This achieves the information-theoretically optimum size of $OPT(n) = \lceil n \log 10 \rceil
\approx 3.32n = \Theta(n+1)$. However, this representation does not support local decoding and
modification -- you must always decode and re-encode the whole string.
\: Store the string digit-by-digit. This uses space $n \lceil \log 10 \rceil = 4n = OPT(n) + \Theta(n)$.
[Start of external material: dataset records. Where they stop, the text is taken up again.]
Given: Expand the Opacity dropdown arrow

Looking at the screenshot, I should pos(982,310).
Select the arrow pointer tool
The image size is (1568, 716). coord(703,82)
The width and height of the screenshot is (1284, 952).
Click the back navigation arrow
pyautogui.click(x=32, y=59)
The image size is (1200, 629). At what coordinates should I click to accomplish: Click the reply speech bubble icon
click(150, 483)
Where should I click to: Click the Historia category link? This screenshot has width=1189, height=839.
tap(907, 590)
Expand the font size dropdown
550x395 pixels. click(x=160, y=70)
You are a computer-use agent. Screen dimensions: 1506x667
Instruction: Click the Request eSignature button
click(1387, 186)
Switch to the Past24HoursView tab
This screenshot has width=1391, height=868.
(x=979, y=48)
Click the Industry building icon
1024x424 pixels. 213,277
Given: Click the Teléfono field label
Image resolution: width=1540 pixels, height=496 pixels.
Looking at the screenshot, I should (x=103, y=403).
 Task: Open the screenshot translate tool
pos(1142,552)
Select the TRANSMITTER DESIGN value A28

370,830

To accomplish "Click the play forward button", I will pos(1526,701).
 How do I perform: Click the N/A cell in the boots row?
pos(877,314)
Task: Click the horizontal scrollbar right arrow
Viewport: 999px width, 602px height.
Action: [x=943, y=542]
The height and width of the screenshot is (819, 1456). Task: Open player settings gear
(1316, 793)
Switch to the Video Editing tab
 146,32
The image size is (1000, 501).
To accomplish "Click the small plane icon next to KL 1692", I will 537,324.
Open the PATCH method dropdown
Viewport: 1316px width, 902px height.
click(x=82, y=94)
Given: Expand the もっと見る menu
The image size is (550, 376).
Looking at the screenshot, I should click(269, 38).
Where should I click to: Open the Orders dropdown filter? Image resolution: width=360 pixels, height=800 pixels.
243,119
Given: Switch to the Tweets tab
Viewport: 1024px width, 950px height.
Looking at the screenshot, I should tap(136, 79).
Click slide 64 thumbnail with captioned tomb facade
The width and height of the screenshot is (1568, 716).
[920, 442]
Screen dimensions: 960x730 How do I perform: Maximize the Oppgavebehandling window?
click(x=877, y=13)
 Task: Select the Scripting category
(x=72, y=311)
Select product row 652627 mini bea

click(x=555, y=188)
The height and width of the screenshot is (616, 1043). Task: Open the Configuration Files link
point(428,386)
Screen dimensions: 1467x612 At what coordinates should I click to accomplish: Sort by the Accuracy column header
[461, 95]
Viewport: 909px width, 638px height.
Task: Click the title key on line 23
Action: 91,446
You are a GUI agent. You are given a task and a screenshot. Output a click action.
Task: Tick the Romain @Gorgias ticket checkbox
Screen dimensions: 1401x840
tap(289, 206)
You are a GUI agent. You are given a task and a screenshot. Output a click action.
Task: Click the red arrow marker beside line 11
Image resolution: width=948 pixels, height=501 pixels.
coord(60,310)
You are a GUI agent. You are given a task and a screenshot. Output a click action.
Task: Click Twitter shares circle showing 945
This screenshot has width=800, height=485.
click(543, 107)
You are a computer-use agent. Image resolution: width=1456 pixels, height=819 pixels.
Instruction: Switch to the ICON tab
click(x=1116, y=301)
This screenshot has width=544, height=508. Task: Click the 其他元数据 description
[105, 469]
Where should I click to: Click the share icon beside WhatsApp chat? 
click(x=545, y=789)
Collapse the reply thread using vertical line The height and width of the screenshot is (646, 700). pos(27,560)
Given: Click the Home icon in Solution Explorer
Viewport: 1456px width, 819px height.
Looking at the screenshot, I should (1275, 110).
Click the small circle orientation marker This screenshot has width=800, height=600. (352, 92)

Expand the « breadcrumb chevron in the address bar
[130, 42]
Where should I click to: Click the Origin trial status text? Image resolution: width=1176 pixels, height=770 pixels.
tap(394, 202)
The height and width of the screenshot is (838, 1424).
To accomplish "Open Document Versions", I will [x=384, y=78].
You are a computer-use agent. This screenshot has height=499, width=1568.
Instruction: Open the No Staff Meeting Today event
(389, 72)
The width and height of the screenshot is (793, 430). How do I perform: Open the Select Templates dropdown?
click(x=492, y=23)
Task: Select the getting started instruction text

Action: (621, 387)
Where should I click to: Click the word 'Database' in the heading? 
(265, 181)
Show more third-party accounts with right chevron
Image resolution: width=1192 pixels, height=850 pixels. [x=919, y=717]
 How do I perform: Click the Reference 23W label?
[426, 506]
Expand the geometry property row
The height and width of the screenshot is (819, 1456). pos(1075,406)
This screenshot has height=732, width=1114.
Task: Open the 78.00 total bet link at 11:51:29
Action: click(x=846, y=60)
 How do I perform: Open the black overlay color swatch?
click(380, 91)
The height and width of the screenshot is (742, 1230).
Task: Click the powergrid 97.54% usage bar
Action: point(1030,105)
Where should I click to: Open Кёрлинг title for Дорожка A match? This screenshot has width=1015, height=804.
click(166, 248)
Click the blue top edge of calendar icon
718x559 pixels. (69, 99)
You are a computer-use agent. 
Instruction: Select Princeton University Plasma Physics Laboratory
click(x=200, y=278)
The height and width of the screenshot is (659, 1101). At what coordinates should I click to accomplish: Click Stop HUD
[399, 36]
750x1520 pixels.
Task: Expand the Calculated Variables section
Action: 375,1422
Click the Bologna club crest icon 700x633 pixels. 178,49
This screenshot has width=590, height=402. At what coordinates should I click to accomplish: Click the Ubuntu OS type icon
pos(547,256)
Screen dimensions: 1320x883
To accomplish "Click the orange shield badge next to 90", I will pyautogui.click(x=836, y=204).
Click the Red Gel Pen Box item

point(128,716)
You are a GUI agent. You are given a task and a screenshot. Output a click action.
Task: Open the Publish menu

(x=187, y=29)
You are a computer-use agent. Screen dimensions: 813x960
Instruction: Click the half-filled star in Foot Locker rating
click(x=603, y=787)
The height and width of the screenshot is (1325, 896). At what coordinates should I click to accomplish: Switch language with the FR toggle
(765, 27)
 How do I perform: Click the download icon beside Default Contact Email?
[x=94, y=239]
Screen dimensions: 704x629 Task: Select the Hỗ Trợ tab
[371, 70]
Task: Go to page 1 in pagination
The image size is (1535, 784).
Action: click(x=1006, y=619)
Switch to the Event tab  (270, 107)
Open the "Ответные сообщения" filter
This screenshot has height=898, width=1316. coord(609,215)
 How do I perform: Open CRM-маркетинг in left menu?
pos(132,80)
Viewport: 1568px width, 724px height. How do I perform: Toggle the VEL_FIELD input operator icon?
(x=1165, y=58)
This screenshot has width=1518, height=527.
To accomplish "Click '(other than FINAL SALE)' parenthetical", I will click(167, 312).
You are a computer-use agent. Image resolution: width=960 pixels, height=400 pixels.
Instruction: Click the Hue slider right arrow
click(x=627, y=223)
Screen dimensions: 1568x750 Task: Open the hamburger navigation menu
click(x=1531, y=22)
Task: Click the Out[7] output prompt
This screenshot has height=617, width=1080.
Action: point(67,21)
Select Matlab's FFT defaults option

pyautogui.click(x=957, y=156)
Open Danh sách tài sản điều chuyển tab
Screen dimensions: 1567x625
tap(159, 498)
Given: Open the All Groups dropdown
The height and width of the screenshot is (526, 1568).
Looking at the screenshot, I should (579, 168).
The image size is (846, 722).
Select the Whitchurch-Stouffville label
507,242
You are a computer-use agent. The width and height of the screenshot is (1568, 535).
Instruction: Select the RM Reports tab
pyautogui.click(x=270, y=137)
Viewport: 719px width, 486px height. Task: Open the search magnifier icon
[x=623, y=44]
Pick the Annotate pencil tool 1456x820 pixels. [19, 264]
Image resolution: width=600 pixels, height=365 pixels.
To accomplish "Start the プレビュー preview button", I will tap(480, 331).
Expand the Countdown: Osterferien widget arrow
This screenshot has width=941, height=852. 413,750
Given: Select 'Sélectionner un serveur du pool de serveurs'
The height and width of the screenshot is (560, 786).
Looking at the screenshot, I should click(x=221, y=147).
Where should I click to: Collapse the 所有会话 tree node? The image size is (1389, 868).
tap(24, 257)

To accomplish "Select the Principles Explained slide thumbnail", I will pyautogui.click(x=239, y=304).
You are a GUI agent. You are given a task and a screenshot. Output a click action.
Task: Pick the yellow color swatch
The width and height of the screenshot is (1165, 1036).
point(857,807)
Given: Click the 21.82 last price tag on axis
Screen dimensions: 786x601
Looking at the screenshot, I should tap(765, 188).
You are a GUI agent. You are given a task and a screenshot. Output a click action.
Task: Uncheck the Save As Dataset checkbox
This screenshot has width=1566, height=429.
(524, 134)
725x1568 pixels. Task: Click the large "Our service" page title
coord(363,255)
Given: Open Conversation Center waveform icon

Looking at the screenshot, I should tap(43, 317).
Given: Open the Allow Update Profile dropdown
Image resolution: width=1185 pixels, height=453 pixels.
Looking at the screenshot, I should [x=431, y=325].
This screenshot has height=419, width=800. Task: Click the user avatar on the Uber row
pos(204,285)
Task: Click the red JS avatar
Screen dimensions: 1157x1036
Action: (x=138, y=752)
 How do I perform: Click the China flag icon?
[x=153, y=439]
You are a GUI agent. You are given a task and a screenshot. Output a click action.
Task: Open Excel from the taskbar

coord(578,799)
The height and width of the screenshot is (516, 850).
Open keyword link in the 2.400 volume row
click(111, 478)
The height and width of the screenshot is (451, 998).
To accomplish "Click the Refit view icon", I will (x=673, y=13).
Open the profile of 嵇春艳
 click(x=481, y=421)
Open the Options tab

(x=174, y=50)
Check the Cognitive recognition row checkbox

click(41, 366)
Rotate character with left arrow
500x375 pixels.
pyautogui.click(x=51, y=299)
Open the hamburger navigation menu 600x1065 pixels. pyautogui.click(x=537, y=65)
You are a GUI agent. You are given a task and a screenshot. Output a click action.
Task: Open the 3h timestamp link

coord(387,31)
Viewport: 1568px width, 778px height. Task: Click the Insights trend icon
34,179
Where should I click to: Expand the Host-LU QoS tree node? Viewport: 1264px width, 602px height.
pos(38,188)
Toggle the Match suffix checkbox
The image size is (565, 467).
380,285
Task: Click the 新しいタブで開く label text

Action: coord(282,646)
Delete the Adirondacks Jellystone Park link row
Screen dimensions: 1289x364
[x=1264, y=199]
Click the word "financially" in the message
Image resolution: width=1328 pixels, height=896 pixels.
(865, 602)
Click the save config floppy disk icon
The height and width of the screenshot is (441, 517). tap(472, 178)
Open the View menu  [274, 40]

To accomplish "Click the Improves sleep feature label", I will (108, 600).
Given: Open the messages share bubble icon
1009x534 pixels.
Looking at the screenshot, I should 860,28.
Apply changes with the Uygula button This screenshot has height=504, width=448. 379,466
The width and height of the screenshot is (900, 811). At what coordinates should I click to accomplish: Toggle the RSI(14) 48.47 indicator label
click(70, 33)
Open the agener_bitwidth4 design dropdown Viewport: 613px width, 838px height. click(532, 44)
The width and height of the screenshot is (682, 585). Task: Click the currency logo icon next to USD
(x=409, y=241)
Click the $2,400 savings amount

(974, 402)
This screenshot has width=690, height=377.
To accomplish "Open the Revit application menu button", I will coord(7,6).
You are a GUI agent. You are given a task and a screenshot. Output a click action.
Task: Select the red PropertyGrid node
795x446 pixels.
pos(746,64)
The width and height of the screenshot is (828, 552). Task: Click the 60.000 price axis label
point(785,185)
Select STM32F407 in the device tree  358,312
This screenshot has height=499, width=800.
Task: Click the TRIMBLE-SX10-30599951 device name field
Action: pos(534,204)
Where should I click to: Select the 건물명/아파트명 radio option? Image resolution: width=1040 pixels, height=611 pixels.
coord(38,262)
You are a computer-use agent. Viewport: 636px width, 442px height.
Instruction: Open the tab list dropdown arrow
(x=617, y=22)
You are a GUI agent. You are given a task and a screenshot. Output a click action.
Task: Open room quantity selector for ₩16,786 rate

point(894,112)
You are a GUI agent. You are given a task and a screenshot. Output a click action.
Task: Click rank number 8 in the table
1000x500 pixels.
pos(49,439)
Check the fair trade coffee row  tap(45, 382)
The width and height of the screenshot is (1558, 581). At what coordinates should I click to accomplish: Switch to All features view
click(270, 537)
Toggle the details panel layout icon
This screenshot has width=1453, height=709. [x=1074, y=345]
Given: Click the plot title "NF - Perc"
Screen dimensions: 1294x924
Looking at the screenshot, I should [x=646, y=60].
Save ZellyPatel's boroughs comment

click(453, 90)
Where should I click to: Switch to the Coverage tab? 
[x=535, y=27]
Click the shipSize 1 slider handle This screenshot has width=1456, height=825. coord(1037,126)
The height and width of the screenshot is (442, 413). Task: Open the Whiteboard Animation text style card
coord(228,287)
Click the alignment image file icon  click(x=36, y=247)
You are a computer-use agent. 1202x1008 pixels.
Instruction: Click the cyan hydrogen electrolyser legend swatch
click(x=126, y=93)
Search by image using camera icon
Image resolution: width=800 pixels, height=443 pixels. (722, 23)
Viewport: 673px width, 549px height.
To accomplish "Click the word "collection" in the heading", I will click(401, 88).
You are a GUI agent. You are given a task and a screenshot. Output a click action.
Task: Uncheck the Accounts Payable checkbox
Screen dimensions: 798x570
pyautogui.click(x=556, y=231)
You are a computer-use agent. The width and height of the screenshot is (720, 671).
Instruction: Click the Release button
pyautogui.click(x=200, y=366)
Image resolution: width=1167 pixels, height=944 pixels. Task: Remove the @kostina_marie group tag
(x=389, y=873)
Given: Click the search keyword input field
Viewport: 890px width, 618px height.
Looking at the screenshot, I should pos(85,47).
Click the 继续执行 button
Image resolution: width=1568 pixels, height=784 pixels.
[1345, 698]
For a fixed alphabet size, this is not succinct because $\Theta(n) > o(OPT(n)) = o(n + 1)$\foot{More
formally, if we consider $\O$ and $o$ to be sets of functions, $\Theta(n) \cap o(n + 1) = \emptyset$.}.
However, we get constant-time local decoding and modification for free.
\endlist
We would like to get the best of both worlds -- achieve close-to-optimum space
requirements while also supporting constant-time local decoding and modification.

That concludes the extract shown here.